Most board members aren’t disengaged. They aren’t apathetic. They aren’t too busy, too uninterested, or too intimidated.

What they are—most of the time—is uncertain.

Uncertain about the boundaries. Uncertain about the “right way” to help. Uncertain about where staff wants them involved… and where staff doesn’t. Uncertain about what leadership actually looks like in their role.

And here’s the powerful truth I’ve discovered, over and over, across 25+ years of working with nonprofit boards:

Boards don’t need more information. They need permission.

Permission to lead. Permission to use their networks.

Permission to take action without fearing they’ll overstep.

Permission to be the partners they genuinely want to be.

This “Permission Gap” is the most overlooked barrier to board engagement, and closing it is the missing key that transforms passive boards into catalytic, mission-driven, and door-opening leaders.

This week’s The Yes Advantage Insider is all about solutions, specifically: How to Close the Permission Gap so your Board actually does what you need them to do.


Why Boards Stay Quiet…Even When They Care Deeply

When I talk to Board members privately (and I do this often), most of them tell me the same thing:

“I don’t know where the line is.”

“I don’t want to annoy the staff.”

“I’m happy to help; just tell me exactly how.”

“I don’t want to bother my friends.”

“I don’t know how to ask someone to support the organization.”

These are accomplished professionals, often retired CEOs, entrepreneurs, advisors, and community leaders. They’re confident everywhere except the nonprofit Boardroom…at least when it comes to philanthropic direction of the organization. They’re standouts in the area of governance, but philanthropy often makes them shudder.

Why?

Because the nonprofit sector unintentionally socializes board members into hesitation.

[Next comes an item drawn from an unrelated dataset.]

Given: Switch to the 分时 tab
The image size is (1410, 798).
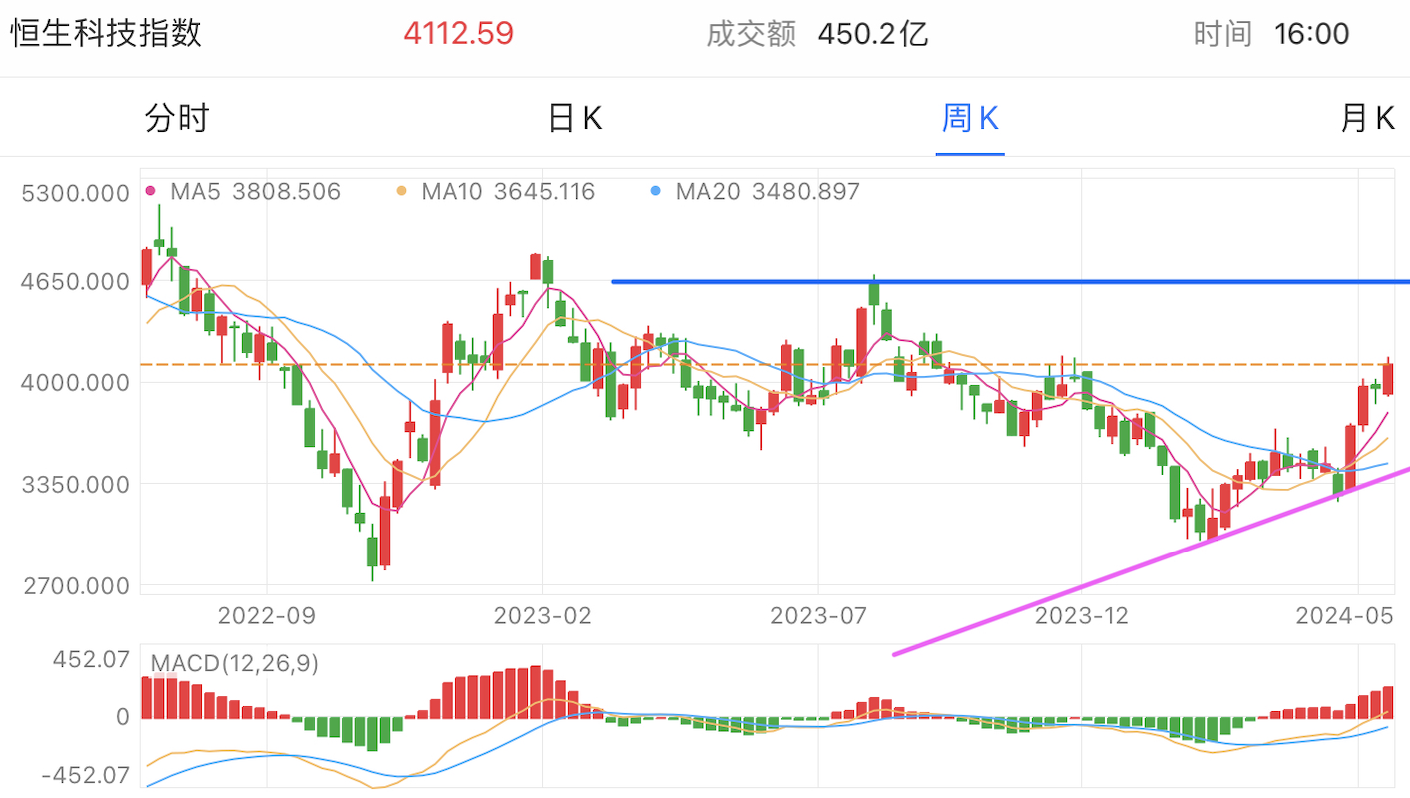Looking at the screenshot, I should [177, 118].
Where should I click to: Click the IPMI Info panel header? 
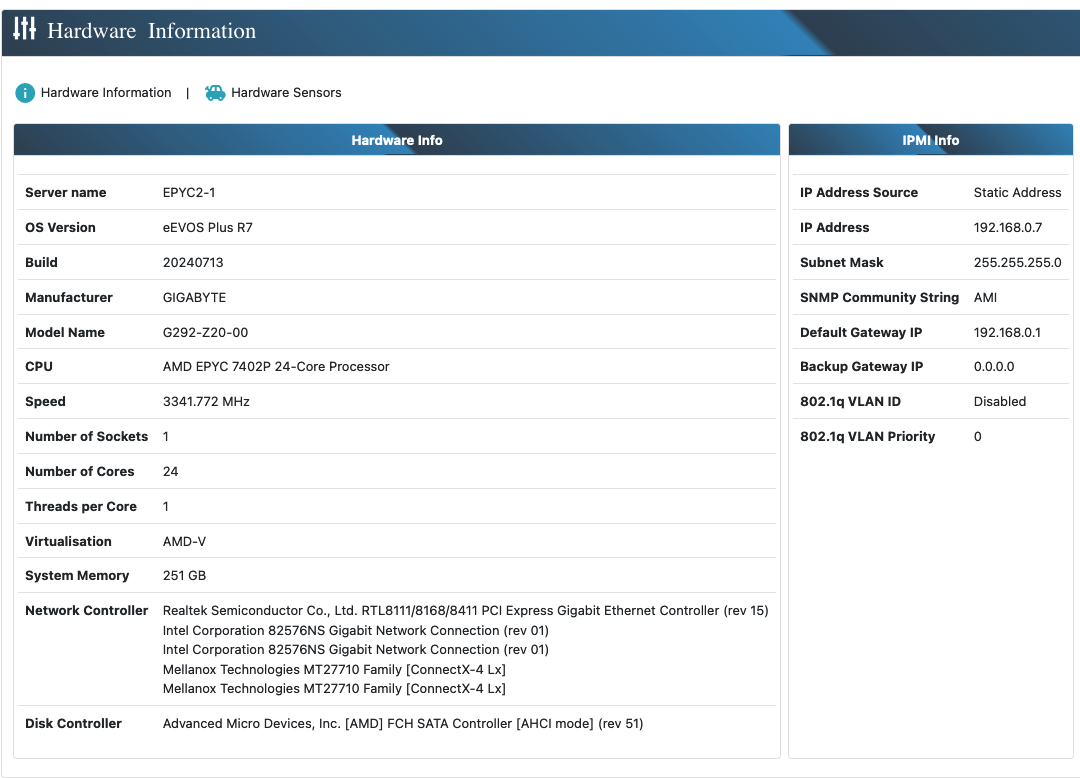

In our effort to be “respectful of staff time” and “aware of roles,” we create a dynamic where board members don’t feel empowered; they feel contained.

So when a fundraising campaign hits a critical moment…

When a door needs to be opened…

When a big introduction could change everything…

They hesitate. And in that hesitation, opportunity evaporates.

The Permission Gap wins.


The Leadership Reversal

Here’s the counterintuitive shift that changes everything: Staff can’t wait for the Board to self-activate. Staff must activate the Board.

This contradicts traditional governance training, which typically advises: “Boards should govern, staff should manage.”

And yes…roles matter. But leadership isn’t hierarchical. It’s relational. Board engagement isn’t about reciting bylaws; it’s about unleashing capacity. Which means the staff—especially the CEO and chief fundraiser—must lead the Board in how to lead.

What do I mean?

I mean, make it explicit:

  • “This is the moment we need you.”
  • “Here are three very specific ways you can make an impact this month.”
  • “Here is how to open a door without feeling awkward.”
  • “Here’s language you can borrow.”
  • “Here’s the boundary line, and here’s where you have total freedom.”

This isn’t hand-holding. This isn’t infantilizing highly skilled leaders. This is equipping them with clarity and permission.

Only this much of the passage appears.